While a common metric across all risks is not required, banks should be able to view exposures to a given counterparty in one report. Such reports should exhibit consistency in exchange rate and account for legal enforce-ability of any netting agreements they may have to a counterparty. Management should have an understanding of the specific approaches used and the internal capital adequacy models should incorporate CCR.

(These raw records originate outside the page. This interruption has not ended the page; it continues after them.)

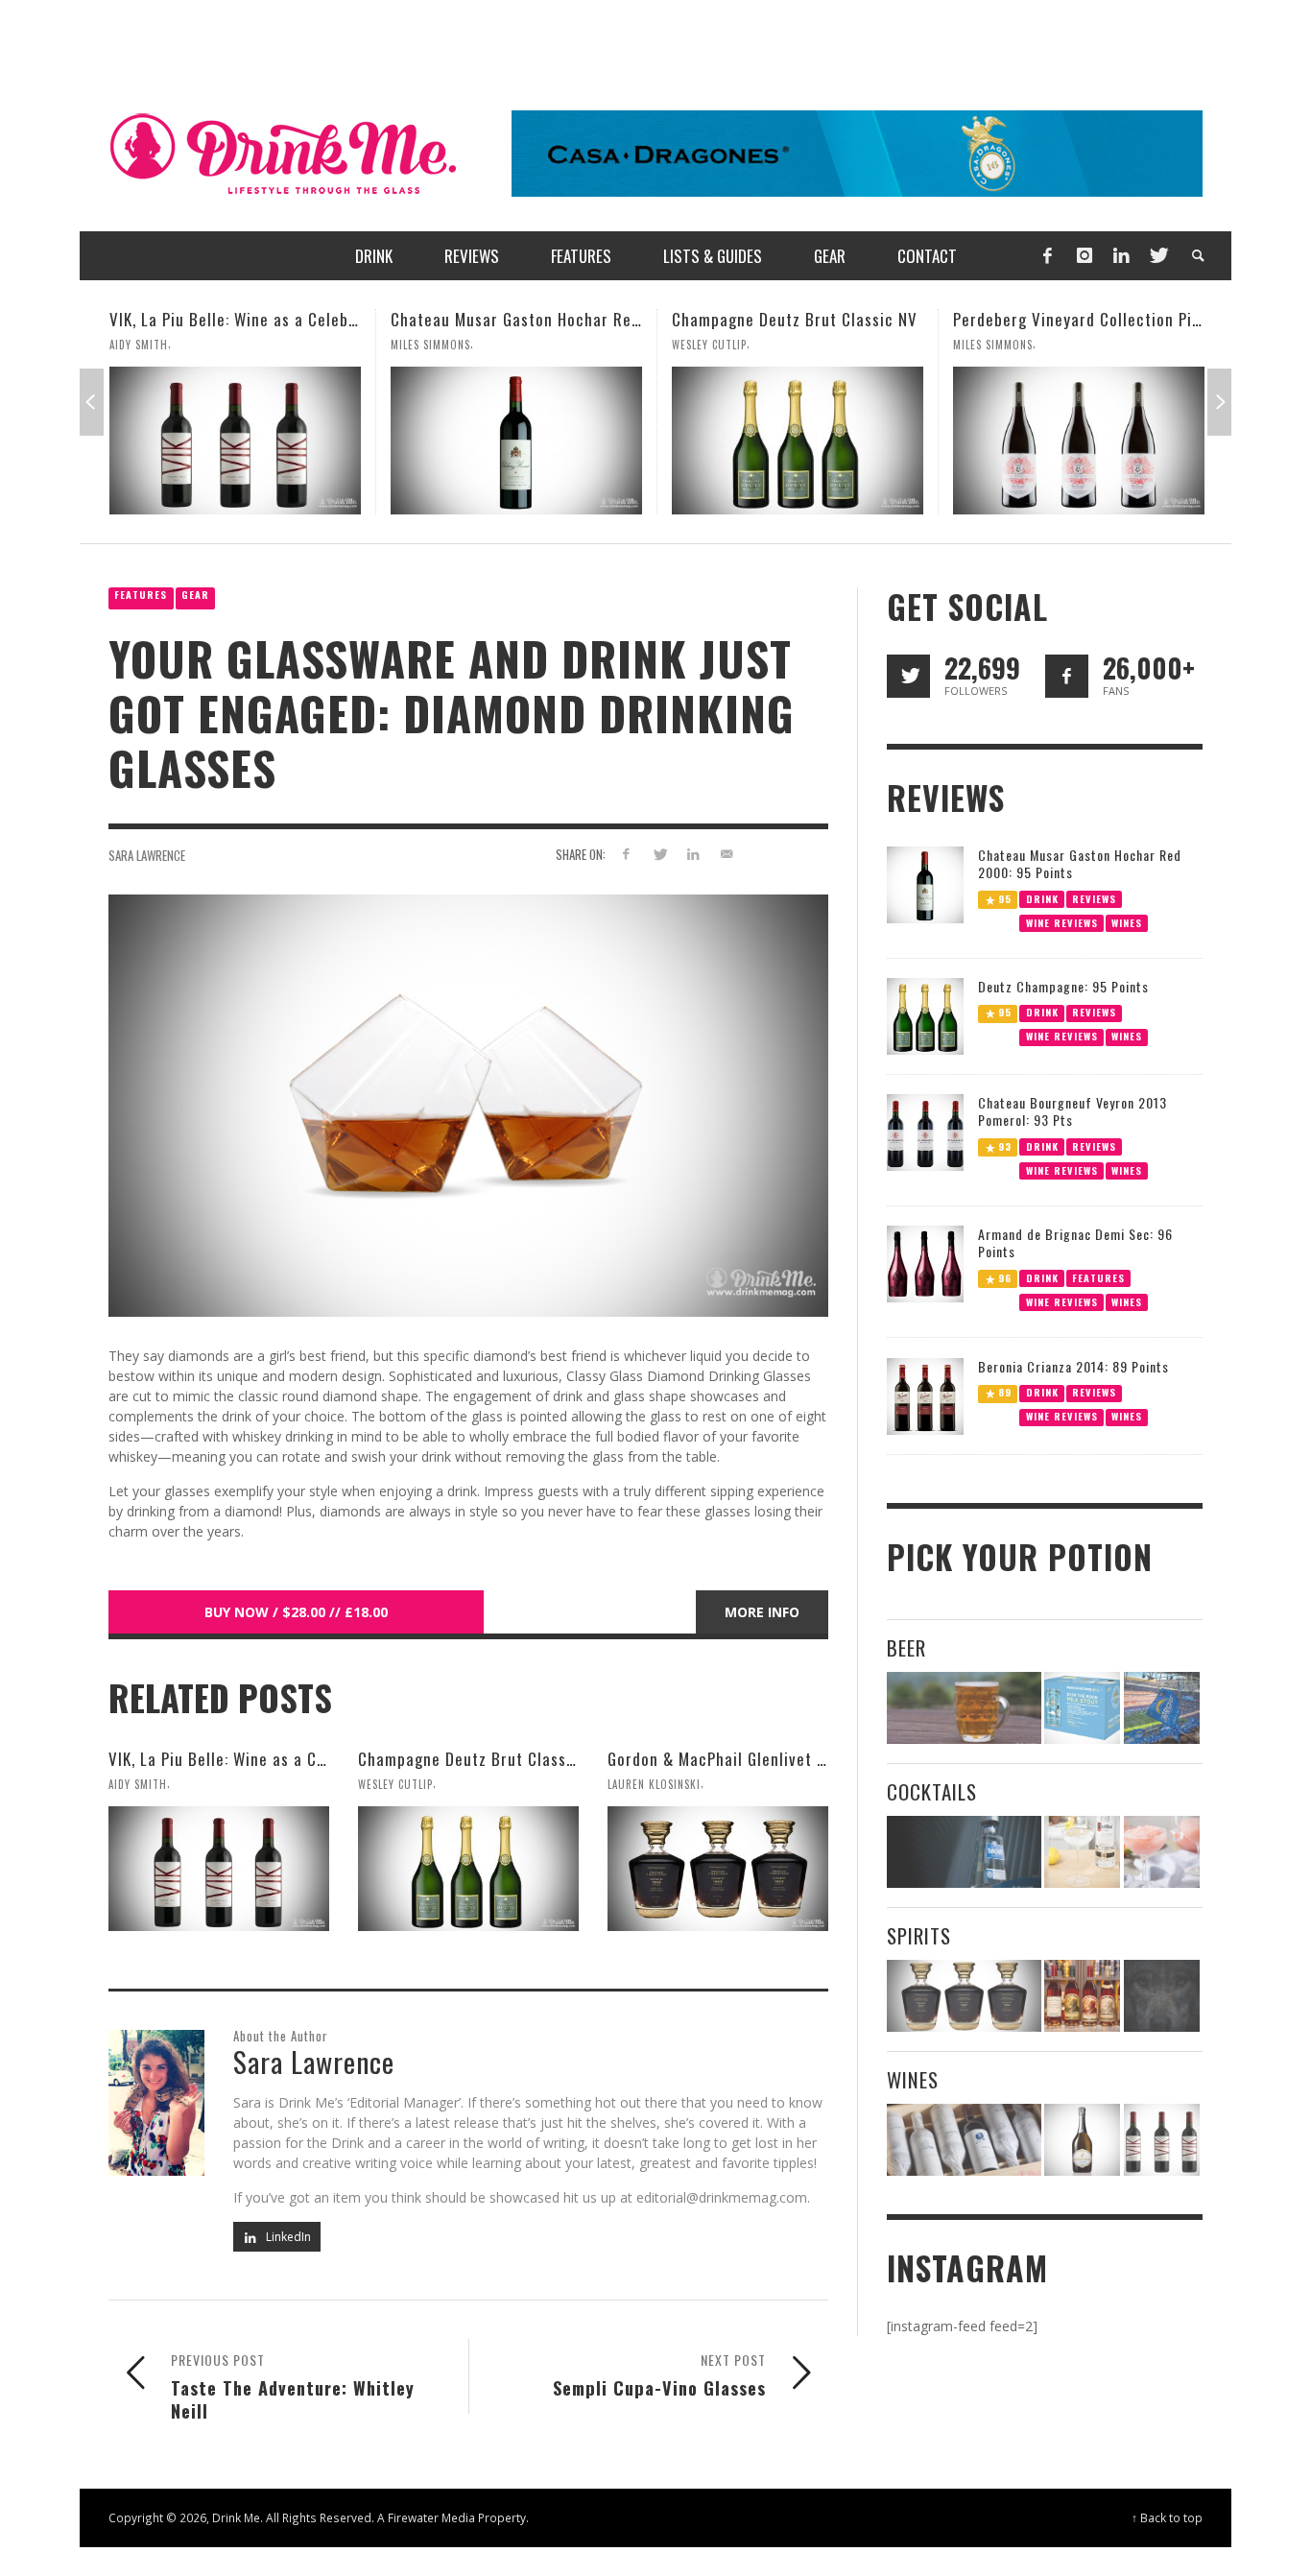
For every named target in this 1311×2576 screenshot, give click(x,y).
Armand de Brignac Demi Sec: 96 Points (1075, 1242)
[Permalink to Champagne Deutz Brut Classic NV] (516, 440)
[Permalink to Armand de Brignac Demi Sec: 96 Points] (925, 1262)
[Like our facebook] (1066, 676)
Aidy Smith (137, 1784)
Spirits (919, 1935)
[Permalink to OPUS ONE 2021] (964, 2140)
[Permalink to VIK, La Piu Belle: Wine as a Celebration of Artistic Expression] (218, 1868)
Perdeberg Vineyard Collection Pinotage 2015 (836, 319)
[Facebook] (1047, 255)
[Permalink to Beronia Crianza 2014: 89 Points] (925, 1395)
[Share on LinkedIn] (692, 854)
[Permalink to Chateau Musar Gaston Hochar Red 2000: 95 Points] (235, 440)
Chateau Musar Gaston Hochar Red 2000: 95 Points (293, 319)
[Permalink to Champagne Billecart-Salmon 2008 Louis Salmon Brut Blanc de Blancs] (1082, 2140)
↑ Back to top (1167, 2517)
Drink (1042, 898)
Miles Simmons (149, 344)
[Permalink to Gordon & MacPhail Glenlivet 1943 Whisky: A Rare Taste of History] (1078, 440)
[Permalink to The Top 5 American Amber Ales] (964, 1708)
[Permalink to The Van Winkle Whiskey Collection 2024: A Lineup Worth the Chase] (1082, 1996)
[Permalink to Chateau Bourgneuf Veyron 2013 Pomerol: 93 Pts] (925, 1131)
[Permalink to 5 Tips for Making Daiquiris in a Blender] (1162, 1852)
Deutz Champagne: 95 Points (1063, 986)
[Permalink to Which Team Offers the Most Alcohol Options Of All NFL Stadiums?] (1162, 1708)
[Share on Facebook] (626, 854)
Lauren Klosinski (999, 344)
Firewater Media (431, 2517)
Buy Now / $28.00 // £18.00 (296, 1612)
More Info (762, 1612)
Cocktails (932, 1791)
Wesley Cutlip (428, 344)
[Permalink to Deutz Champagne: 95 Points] (925, 1015)
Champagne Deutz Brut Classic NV (513, 319)
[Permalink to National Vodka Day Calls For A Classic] (1082, 1852)
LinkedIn (287, 2237)
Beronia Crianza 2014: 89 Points (1073, 1366)
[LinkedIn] (1121, 255)
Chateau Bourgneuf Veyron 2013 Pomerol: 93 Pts (1072, 1111)
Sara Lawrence (146, 855)
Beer (906, 1647)
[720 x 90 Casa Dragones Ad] (857, 152)
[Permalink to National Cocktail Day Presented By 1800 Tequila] (964, 1852)
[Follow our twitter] (908, 676)
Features (140, 594)
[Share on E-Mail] (726, 854)
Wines (1126, 922)
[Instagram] (1084, 255)
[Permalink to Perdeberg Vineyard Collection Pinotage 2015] (797, 440)
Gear (195, 594)
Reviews (1094, 898)
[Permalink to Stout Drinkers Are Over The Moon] (1082, 1708)
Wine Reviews (1062, 922)
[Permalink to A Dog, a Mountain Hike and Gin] (1162, 1996)
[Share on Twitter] (660, 854)
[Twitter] (1157, 255)
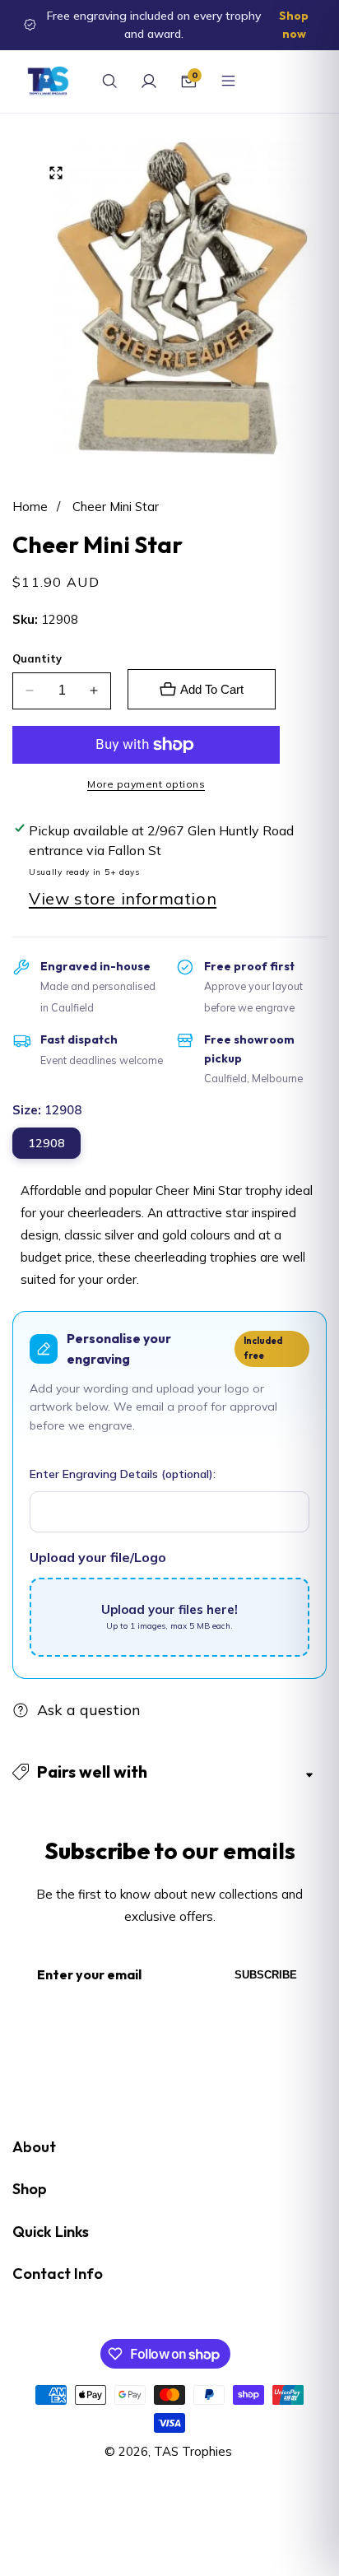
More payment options (146, 784)
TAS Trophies (193, 2451)
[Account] (149, 81)
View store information (122, 898)
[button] (169, 1772)
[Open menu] (228, 81)
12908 (46, 1143)
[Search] (109, 81)
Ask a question (89, 1709)
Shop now (294, 24)
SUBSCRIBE (266, 1975)
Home (30, 506)
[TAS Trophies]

CCR Supervisory Guidance: Concentrations Concentrations pose a significant concern as they can add to sudden increases in CCR with potentially large unexpected losses. Banks should have processes to identify, measure, monitor, and control concentrations at both a legal entity and firmwide basis. Concentration risk should be identified both quantitatively and qualitatively, as breaches of risk tolerance limits could result in material loss or damage to a bank's reputation. All credit exposures should be considered part of concentration management (e.g., loans, OTC derivatives, CDO tranches). Total credit exposures should include the size of settlement and clearing lines or other committed lines. CCR concentration management should identify, quantify, and monitor counterparty exposures with certain characteristics:

  • Large exposures driven by a market factor, transaction type, or the same risk factors (crowded trades);
  • Aggregations of risk exposures by industries/other obligor groupings, or geographic/country groupings sensitive similar macro shocks;
  • Collateral concentrations, including a single counterparty or portfolios of counterparties;
  • Noncash collateral for all product lines covered by agreements;
  • Special purpose entities (SPEs), which represent payment capacity.

Banks with significant CCR should have a comprehensive, organizationally integrated stress-testing framework. This framework should inform day-to-day exposure/concentration management through identifying extreme conditions that could strain the bank's resources. No less than quarterly, management should evaluate test results for evidence of excessive risk and formulate the appropriate reduction strategy.

The severity of factor shocks should be consistent with the purpose of the stress testing. If the object is to test solvency, then banks should model historically extreme, but plausible, stressed market conditions and evaluate their impact on capital resources and earnings. On the other hand, if the purpose is day-to-day portfolio monitoring, hedging, and management of concentrations, then the scenarios should be of a lesser severity and of higher probability of occurrence. Furthermore, in stress tests, risk managers should challenge the strength of assumptions made about the legal enforceability of netting and the ability to collect and liquidate collateral.

Finally, a sound stress-testing framework should include the following elements:

  • Measurement of largest counterparty impacts across portfolios and material concentrations within segments of a portfolio;
  • Complete trade capture and exposure aggregation across all forms of trading at the counterparty level, including outside of the main credit system at frequencies consistent with that of tests;
  • Stress of principal market risk factors individually for all material counterparties on a consolidated basis, and on at least a quarterly frequency;
  • Tracking of concentrations in volatile currencies, particularly for repos and SFTs where liquidation large collateral may be difficult;
  • Assessment of nondirectional risks from multifactor stress-testing scenarios, at a minimum addressing separate scenarios for severe economic or market events on the one hand, and a significant decrease in broad market liquidity on the other;
  • Consideration of stressed joint exposures and counterparty creditworthiness at specific and group level in aggregate for the bank;
  • If CVA methodology used, assurances that the stress test sufficiently captures additional losses from potential default, and basic stress testing of CVA to assess performance under adverse scenarios, incorporating any hedging mismatches;
  • Concurrent stress testing of exposure and noncash collateral for assessing wrong-way risk;
  • Identification and assessment of exposure levels for certain counterparties (e.g., sovereigns and municipalities), where the bank may be concerned about willingness to pay;
  • Integration of CCR stress tests into firmwide stress tests.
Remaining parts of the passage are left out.